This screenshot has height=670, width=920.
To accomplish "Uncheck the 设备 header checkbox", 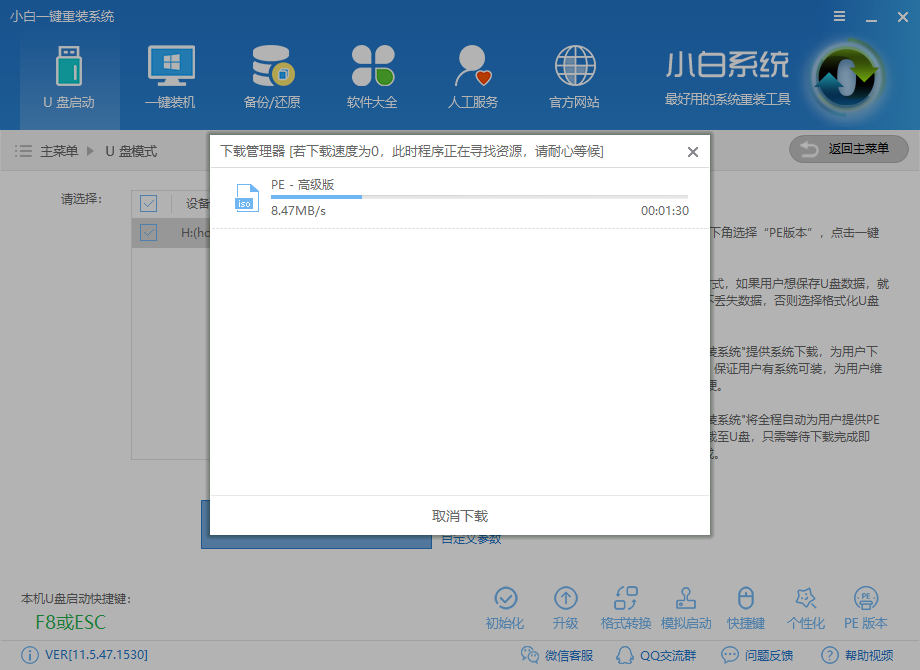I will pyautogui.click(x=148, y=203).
####
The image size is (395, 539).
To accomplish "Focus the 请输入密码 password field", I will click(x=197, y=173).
####
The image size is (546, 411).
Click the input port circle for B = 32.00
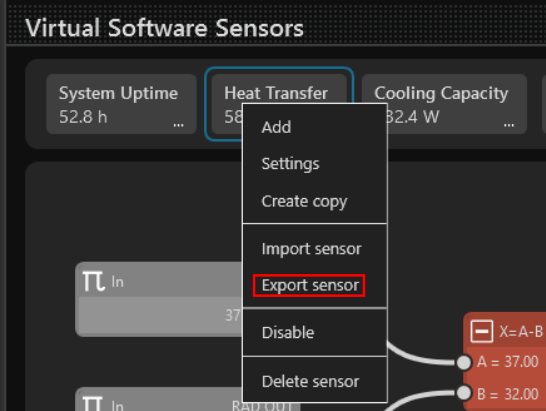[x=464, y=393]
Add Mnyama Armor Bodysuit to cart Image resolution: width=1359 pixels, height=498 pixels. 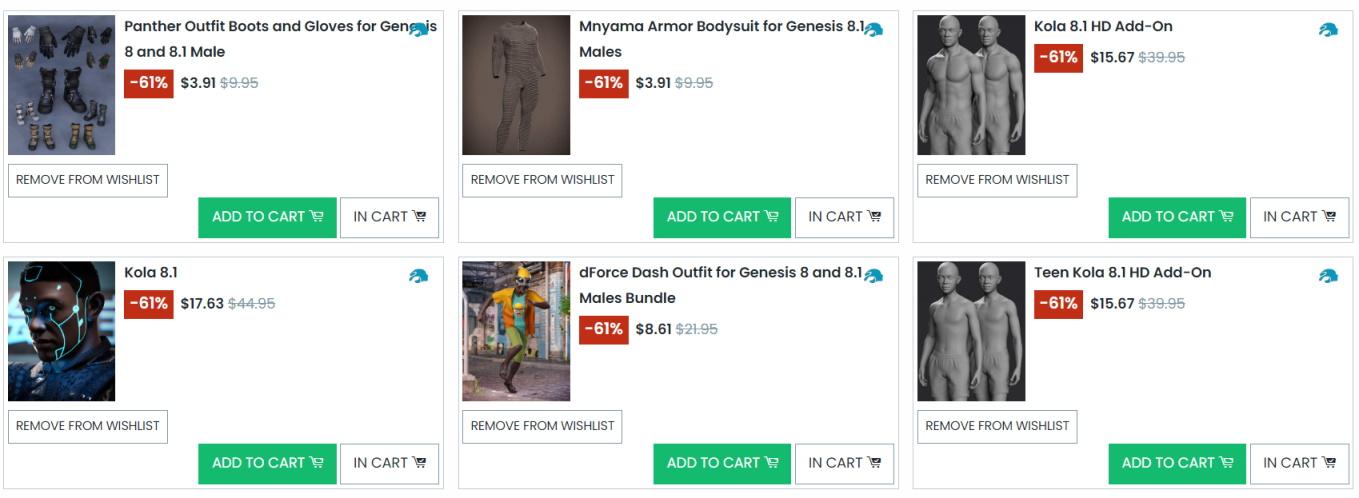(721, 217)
####
TASK GOAL —
Could you rewrite the stretch from the row containing "The image size is (395, 539)." through the row containing "will click(x=197, y=173).", with "text box" in place of "password field" and everything else unchanged?

RESULT OF THIS EXERCISE —
The image size is (395, 539).
To accomplish "Focus the 请输入密码 text box", I will click(x=197, y=173).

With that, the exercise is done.